If your agency issues leg irons and belly chains, use them. I had these fashionable accoutrements for the prisoner transport details and used them every time. They can’t run too fast with all the metal on them. I even used had a set of leg irons in my Caprice for patrol duties and used them on arrestees that were trying to kick me or my windows.

8. Look sharp and be fit. Just like when you respond to a 911 call for police service, prisoners size you up. Regular guests of the criminal justice system are notorious for doing this. These frequent flyers figure they know the system better than the newbie officers (and they often do) since they’ve been through the whole thing numerous times.

Make sure that your uniform is clean and pressed. Shine those boots. I always had my shirts tailored around my arms (shortened and tightened) and had the back tapered. You might even want to wear shirt stays or shirt suspenders to keep that shirt tight and tucked in neatly.
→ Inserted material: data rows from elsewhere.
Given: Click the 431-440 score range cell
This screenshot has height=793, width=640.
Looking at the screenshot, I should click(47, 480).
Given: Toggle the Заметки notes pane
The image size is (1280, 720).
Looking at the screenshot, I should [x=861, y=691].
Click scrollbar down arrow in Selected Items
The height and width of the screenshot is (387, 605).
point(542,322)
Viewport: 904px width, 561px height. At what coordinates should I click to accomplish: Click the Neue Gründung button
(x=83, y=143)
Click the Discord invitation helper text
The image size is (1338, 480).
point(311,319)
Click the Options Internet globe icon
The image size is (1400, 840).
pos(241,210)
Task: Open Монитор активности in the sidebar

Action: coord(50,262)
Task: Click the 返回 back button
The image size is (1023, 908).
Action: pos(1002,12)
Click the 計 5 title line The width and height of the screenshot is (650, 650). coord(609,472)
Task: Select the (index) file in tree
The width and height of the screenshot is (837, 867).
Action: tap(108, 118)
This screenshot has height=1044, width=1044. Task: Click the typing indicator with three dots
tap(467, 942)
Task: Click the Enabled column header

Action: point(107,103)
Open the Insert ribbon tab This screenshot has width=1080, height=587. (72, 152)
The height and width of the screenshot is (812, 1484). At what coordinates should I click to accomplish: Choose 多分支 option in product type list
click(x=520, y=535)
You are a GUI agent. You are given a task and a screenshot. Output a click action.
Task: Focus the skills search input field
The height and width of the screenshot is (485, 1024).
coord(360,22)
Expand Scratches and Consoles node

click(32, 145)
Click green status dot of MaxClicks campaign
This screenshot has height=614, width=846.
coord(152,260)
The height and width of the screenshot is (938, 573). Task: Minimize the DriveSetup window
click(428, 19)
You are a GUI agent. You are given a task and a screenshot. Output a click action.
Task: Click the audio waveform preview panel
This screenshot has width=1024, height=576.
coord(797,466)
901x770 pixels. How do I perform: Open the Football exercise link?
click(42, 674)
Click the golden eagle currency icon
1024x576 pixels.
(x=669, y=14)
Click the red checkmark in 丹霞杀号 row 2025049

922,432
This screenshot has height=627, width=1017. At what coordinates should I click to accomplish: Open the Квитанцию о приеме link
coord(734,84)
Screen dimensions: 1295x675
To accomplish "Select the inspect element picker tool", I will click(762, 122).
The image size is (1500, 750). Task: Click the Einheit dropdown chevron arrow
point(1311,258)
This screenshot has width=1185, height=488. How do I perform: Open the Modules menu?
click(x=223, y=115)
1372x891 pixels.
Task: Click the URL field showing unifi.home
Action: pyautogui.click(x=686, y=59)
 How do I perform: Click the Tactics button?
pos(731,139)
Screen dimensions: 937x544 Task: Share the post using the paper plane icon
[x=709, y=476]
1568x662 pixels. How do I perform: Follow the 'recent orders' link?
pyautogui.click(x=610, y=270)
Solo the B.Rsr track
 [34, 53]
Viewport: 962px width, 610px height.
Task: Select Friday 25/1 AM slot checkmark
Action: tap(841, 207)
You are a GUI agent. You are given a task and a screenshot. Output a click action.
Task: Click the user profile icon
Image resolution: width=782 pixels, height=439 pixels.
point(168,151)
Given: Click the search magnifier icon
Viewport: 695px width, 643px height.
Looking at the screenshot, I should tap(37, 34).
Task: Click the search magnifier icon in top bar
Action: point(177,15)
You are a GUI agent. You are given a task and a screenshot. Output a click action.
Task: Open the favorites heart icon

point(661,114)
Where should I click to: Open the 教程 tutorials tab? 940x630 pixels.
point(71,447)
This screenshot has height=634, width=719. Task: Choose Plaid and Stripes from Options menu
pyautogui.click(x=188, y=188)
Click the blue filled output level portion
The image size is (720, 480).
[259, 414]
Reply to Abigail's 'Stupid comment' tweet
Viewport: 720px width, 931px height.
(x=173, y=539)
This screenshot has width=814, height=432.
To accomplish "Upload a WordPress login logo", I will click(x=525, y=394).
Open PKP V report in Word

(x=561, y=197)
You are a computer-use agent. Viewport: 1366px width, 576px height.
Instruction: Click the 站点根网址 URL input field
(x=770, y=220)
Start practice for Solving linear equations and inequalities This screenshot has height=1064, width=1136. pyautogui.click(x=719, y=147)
I still wear them even with my criminal justice polo shirts.

Don’t abandon that physical fitness routine just because the academy drill instructors are a distant memory. People will check you out and try to figure out if they could take you on. If you appear to be more of a challenge, they will probably hesitate to tackle you (literally).

9. No Full Disclosure. As I stated before, these short-term acquaintances are not your friends. Don’t answer any personal questions about you, and especially your family, when they are being chauffeured to a room without a view. Long-term prisoners are particularly adept at cajoling the lonely deputy to reveal intimate details of their personal life. That information can be used to threaten or blackmail you and your loved ones.

10. Remember Miranda. Miranda is a much-misunderstood legal concept for many badge bearers. Miranda (off of the 1966 case Miranda v. Arizona involving migrant farm worker Ernesto Miranda) is actually quite simple for the patrol and detention officer.

Miranda can be remembered with two words: custodial and interrogation. If you’re not clear on this, you need to ask your supervisor or agency legal counsel to clarify any local nuances that may be at play (sorry, I had to throw that legal disclaimer in). In almost all circumstances, without one of those two components Miranda will not come into play.

Here is an example. I remember being dispatched when our narcotics agents were looking for a patrol division unit with a cage to transport a person they arrested. After the transport of the prisoner, I’d write a simple narrative supplement to piggyback on their initial report. In it, I’d state that I switched the handcuffs out, searched the individual again (double-locked of course), and seatbelted them into the back of my marked patrol car. My next line went like this: “During such transport, I neither asked Mr. Prisoner any questions, nor did he volunteer any information pertinent to his case or make any statements regarding an attorney.” No need for me to Mirandize here.

On the flip side, I have also spoken with people to get basic who, what, where type information. Those folks were free to leave and I made that clear to them as I was asking them questions. The custodial part was not present.

The bottom line of prisoner transport is to take proactive steps to ensure your legal and tactical survival. Most agency policies cover the basics of a safe prisoner movement operation. Even if your agency’s policy doesn’t, you can’t shift the blame and wait for everything to be handed to you. It is up to you, as a criminal justice professional, to take the mental and physical initiative to fill in any gaps. You must be an active participant in your bid for legal and tactical survival.